OBJECTIVES: Exagamglogene autotemcel (exa-cel) is an autologous gene edited therapy with the potential to provide a functional cure for patients with transfusion-dependent beta-thalassemia (TDT). In Canada, standard of care (SOC) for TDT includes regular red blood cell transfusions (RBCTs) and iron chelation therapy. A model was developed to project survival and long-term clinical outcomes of exa-cel versus SOC in Canada for patients with TDT.

METHODS: A Markov model driven by transfusion status was developed to project survival and clinical outcomes over a lifetime. The modeled population was 21.1 years old with 17.2 RBCTs/year; approximately 91% of patients treated with exa-cel were assumed to achieve transfusion independence (TI); the remaining 9% experienced reductions in RBCTs, based on the pre-specified interim analysis of the CLIMB THAL-111 Phase 3 trial in patients ages 12 years and older published in Locatelli et al. 2024 N Engl J Med (data as of January 2023). Patients who reached TI were assumed to have no additional complications beyond those present at baseline. Patients receiving SOC were assumed to remain transfusion dependent throughout their lifetime.

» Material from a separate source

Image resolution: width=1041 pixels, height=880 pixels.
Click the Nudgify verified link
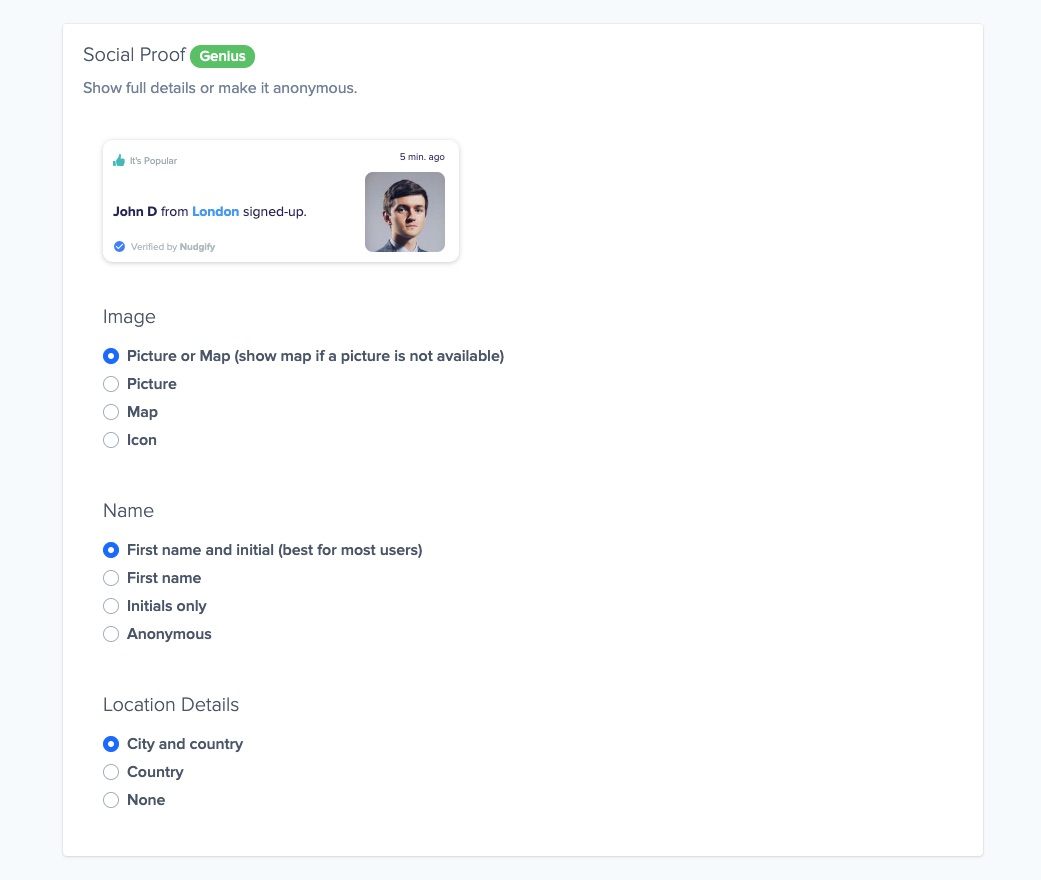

Complication risks and mortality inputs were derived from published literature. Modeled outcomes included projected survival, RBCT frequency, and proportion of patients developing complications.

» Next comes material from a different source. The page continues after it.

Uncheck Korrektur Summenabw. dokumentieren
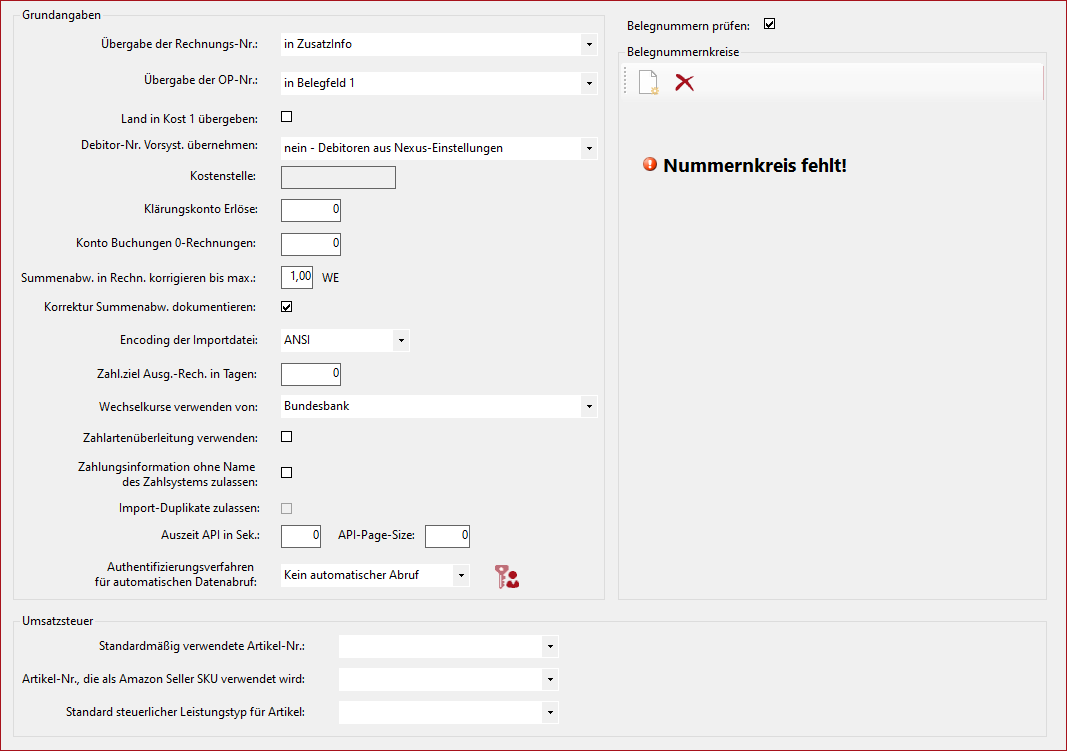 [x=287, y=307]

RESULTS: In Canada, exa-cel was projected to increase survival by 18.7 years compared to SOC (mean age at death: 68.0 vs 49.3). Compared to SOC, patients treated with exa-cel received 459.8 fewer RBCTs over a lifetime (24.7 vs 484.5). Additionally, exa-cel lowered the proportion of patients with complications over a lifetime compared to SOC, including hypogonadism (12.76% vs 67.52%), diabetes (10.06% vs 47.36%), osteoporosis (13.69% vs 44.31%), and cardiac complications (6.57% vs 27.72%).

CONCLUSIONS: Model projections suggest exa-cel could substantially improve survival, lower the prevalence of TDT-related complications, and reduce disease burden in patients with TDT in Canada compared to treatment with SOC.